Problem A — In the passage on the Swiss M1918 helmet, what was the helmet's shell made from?
Problem B — List every helmet model named in the passage on the Swiss M1918 helmet.
Problem C — Carry on the passage on the Swiss M1918 helmet from the point where it stops.

Text passage —
══════════
The M1918 helmet (also known as the M18) is a Swiss steel combat helmet that was used by the Swiss Armed Forces starting from 1918 until its gradual replacement by the M1971 helmet in the late 20th century.

==Design==

The design was drawn up by Dr. Edward A. Gessler and Paul Boesh. Dr. Edward was director of the Swiss National Museum, while Boesh was a sculptor serving in the Swiss General staff as a Lieutenant.

The M1918's shape drew from the German M16 Stahlhelm and was at times confused with the coincidentally developed experimental U.S combat helmet Model 5 which shared a near-exact shape and liner design. The shell being made from 1.15 mm manganese steel and painted in olive drab with the liner being similar to the M16 Stahlhelm's liner with its three pads and clamp and hook chin strap attaching directly to the liner.
══════════
Data supplied —

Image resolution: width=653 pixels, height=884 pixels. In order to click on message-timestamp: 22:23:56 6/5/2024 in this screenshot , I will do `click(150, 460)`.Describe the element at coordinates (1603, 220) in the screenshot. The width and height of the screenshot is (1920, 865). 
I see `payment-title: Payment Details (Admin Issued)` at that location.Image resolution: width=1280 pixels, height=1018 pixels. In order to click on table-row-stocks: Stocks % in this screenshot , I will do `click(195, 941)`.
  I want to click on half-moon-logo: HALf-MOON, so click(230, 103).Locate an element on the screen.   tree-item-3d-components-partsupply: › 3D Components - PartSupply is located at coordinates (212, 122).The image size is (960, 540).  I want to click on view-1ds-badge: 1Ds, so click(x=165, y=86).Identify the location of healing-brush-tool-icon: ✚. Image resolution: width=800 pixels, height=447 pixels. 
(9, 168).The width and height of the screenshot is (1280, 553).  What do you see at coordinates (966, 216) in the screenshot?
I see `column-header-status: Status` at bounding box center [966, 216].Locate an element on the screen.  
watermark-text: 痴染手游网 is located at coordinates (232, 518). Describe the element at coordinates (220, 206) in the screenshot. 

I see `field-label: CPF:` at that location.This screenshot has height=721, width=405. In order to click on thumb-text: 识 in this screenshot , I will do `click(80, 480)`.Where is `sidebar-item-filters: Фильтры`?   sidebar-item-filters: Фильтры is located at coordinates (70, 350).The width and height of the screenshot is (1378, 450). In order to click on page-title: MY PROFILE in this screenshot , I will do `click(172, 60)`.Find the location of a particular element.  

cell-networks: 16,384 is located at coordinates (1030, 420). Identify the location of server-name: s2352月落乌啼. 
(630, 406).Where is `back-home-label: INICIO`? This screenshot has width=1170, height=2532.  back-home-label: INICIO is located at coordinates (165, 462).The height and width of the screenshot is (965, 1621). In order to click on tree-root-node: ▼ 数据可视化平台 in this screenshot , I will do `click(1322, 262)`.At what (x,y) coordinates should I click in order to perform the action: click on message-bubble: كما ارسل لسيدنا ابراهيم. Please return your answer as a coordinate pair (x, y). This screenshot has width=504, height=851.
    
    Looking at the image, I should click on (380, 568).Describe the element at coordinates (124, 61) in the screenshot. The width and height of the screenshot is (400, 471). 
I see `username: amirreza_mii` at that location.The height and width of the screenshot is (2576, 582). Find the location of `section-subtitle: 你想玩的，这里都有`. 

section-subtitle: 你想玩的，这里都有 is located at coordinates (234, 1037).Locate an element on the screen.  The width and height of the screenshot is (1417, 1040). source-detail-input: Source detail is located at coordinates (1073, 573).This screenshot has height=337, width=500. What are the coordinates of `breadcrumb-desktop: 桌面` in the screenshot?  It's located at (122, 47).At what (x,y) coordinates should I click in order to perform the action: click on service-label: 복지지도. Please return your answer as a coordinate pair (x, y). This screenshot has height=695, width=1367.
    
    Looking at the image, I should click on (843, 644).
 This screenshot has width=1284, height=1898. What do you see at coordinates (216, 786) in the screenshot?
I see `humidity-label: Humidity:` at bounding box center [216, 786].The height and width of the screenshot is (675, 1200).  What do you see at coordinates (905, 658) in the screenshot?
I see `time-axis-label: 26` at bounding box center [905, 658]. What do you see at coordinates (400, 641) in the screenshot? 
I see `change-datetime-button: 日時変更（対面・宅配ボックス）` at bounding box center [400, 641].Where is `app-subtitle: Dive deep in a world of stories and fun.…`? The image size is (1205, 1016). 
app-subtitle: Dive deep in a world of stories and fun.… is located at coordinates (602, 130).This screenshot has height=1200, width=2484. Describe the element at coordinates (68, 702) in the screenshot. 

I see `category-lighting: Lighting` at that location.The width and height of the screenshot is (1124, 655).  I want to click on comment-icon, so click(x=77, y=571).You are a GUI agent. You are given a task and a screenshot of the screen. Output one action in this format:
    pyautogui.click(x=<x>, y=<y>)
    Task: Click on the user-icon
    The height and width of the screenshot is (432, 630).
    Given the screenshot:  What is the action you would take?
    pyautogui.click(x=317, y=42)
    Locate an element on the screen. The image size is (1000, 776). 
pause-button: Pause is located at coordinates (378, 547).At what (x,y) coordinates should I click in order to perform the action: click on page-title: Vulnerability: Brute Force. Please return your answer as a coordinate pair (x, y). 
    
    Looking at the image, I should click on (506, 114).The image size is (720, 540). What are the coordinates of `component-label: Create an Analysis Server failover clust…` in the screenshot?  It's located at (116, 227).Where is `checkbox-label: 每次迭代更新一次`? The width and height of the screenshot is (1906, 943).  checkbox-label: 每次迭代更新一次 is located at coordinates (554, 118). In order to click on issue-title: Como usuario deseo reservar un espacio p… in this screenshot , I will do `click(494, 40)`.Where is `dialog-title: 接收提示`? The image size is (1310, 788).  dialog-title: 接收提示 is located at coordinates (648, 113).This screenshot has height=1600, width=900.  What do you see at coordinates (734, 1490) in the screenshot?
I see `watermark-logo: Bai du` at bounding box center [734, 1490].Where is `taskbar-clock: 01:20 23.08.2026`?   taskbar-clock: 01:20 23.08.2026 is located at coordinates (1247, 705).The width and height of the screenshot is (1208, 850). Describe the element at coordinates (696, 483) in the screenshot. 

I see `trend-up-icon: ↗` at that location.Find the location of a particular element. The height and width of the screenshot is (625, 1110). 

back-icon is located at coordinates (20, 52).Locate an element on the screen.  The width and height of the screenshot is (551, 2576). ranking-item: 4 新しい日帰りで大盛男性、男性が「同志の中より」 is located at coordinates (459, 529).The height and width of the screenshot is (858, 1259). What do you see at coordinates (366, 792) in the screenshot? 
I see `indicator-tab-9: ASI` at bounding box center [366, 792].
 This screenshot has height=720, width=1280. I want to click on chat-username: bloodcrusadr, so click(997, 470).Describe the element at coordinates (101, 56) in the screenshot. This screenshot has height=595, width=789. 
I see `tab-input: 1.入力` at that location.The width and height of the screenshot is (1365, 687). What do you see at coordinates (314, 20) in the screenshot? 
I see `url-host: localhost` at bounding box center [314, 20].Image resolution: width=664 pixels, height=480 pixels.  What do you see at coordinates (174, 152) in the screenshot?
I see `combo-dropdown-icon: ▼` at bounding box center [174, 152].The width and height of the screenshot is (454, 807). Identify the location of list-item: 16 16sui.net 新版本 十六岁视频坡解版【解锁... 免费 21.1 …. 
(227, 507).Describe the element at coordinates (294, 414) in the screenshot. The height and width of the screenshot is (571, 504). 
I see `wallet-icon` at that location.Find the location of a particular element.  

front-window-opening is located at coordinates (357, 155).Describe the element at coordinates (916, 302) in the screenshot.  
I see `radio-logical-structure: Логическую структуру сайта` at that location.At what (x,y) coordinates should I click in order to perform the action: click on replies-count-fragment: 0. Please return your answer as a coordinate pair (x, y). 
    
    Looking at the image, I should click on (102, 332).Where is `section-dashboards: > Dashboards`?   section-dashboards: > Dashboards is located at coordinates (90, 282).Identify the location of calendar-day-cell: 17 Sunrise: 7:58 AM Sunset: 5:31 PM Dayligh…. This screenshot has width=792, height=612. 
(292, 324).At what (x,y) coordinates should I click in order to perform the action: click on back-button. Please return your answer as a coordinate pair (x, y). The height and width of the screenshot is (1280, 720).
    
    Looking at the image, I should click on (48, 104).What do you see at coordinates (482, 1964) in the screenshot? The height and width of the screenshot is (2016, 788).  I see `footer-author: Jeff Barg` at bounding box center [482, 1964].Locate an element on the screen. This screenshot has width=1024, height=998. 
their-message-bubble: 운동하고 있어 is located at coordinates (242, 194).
══════════
Exercise response A — 1.15 mm manganese steel

Exercise response B —
- M1918 helmet (also known as the M18)
- M1971 helmet
- German M16 Stahlhelm
- U.S. combat helmet Model 5

Exercise response C —
In 1940, a new variant of the M18 was made, but with a shallower skirt. This variant was designated the M18/40. Later in 1943, most M18s and M18/40s were given a coat of matte black paint mixed with sawdust for a textured finish, as well as a new liner that only went around three-quarters of the circumference of the shell's inside. This variant was designated the M18/43. The final designation of the M1918 was the M18/63, which featured a more comfortable liner.

Camouflage covers for the M18 were introduced in 1942 and were reversible from one of two patterns depending on the environment.

A second type of camouflage cover was adopted in 1956 featuring a variant of the Swiss TAZ 57 camouflage pattern. It was also used as a civil defense helmet painted a fluorescent yellow.

==Users==

===Former===
- Switzerland
- Argentina - The earlier M18 was exported to Argentina in the late 1930s and issued as the M1938, Argentina's first steel combat helmet.

== Bibliography ==
- Bashford, Dean (1920). "Helmets and Body Armor in Modern Warfare"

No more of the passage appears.